• Provided material:
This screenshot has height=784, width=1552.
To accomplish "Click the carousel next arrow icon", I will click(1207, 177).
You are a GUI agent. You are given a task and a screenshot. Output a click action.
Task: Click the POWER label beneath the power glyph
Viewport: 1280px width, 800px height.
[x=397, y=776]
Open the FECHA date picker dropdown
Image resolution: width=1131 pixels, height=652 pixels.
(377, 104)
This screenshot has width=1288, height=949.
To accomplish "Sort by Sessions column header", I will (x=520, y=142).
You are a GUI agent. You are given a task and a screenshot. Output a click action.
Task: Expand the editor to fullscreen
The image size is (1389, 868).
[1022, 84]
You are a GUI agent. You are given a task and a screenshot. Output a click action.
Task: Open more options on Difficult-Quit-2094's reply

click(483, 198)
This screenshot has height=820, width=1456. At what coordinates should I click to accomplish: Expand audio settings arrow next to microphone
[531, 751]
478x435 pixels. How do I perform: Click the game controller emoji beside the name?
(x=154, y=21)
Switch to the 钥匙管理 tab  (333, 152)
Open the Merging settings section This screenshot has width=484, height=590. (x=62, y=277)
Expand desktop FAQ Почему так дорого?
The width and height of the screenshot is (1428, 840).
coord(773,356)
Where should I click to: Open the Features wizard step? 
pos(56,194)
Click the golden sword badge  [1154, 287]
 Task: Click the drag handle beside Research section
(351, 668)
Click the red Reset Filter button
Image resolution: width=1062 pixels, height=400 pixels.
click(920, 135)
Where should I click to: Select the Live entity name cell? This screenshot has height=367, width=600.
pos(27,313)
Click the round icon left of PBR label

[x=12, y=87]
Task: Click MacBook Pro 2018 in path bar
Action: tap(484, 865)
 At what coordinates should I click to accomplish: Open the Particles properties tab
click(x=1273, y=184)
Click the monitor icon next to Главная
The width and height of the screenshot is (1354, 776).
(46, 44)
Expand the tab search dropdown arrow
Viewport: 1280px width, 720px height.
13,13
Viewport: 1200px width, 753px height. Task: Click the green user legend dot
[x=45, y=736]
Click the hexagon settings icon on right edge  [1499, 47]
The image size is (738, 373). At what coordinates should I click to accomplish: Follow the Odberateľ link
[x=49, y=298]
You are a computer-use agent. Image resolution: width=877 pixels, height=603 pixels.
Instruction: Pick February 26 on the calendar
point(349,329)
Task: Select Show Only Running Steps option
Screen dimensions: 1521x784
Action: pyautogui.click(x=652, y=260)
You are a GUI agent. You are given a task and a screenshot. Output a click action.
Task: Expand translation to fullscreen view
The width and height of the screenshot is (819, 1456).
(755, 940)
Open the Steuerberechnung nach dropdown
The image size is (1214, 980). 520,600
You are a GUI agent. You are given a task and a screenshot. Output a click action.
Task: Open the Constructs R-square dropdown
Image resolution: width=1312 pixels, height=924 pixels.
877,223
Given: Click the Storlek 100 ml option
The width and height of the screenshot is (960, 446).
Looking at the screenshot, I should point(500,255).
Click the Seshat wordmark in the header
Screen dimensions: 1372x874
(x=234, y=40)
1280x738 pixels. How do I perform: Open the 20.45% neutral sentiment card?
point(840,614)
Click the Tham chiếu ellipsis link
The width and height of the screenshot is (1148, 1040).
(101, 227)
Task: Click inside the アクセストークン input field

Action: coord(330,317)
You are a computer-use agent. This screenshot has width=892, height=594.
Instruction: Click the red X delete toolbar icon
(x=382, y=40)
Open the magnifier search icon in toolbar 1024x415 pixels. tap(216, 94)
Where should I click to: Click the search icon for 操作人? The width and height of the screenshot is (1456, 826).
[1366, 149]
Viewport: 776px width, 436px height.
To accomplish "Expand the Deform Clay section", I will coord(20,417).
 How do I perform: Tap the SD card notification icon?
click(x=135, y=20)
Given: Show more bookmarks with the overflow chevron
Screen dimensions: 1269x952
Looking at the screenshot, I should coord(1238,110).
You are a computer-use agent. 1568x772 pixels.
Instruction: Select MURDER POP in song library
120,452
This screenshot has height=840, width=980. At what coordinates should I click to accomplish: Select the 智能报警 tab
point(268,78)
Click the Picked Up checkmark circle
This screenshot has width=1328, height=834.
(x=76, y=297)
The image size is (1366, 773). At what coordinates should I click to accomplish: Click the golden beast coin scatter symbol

• Problem to work on:
Please arrange the part of the records that opens with the line containing "This screenshot has height=840, width=980." and runs through the end of the records as a JSON list of strings, one string per line, with blank lines left out.

• Solution to this task:
[
  "This screenshot has height=840, width=980. At what coordinates should I click to accomplish: Select the 智能报警 tab",
  "point(268,78)",
  "Click the Picked Up checkmark circle",
  "This screenshot has width=1328, height=834.",
  "(x=76, y=297)",
  "The image size is (1366, 773). At what coordinates should I click to accomplish: Click the golden beast coin scatter symbol"
]